Prof. Josef Kittler presents Anomaly detection: A novel framework

On 2016-02-25 16:00:00 at S5, MFF UK, Karlovo náměstí 13, Praha 2
Anomaly is an important notion in the operation of both biological and
engineering systems. The concept refers to events or situations which deviate
from normality (usual observation, order, form or rule) and in this sense are
considered anomalous. Applications include intrusion detection in surveillance
systems and communication networks, abnormality detection in medical
diagnostics, novel class detection in pattern recognition, and out-of-vocabulary
word detection in speech recognition, to mention just a few examples.

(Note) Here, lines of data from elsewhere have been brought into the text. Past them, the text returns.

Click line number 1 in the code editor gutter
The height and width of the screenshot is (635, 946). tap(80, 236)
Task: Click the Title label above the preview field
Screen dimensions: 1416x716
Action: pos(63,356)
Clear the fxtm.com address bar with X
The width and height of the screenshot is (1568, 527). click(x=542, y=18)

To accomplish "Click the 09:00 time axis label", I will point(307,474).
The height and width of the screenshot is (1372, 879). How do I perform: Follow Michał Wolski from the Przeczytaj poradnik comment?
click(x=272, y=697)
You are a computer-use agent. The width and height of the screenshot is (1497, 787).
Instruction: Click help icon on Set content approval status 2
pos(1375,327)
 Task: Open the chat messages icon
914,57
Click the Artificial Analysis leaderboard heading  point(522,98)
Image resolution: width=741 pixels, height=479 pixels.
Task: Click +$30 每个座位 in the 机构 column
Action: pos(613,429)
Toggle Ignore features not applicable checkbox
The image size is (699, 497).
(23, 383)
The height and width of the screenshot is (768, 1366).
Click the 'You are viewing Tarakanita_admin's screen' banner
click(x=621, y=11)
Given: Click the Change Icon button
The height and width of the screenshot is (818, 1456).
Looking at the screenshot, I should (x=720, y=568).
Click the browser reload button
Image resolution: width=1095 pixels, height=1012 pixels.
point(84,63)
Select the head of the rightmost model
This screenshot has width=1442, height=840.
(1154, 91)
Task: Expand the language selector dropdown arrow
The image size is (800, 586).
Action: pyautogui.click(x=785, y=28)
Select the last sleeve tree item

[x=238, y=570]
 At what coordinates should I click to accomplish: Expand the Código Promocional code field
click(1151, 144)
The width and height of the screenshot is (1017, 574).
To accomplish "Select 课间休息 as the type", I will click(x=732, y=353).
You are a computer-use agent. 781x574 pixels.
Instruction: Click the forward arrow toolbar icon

Anomaly is a very generic term, having many nuances, which are impossible to
discern using simply the classical mathematical concept of anomaly as an outlier
of a probability distribution. A recently proposed anomaly detection system
architecture is presented and discussed. It includes several distinct mechanisms
to detect anomalous events and facilitates their characterisation. In addition
to the conventional process of distribution-outlier detection, the mechanisms
include classifier incongruence detection, data quality assessment, classifier
confidence gauging, and model-drift detection. The outputs of these processes
feed into a reasoning engine, which draws conclusions about the presence of
anomaly and its nature. The advocated approach to anomaly detection is
illustrated on a number of applications.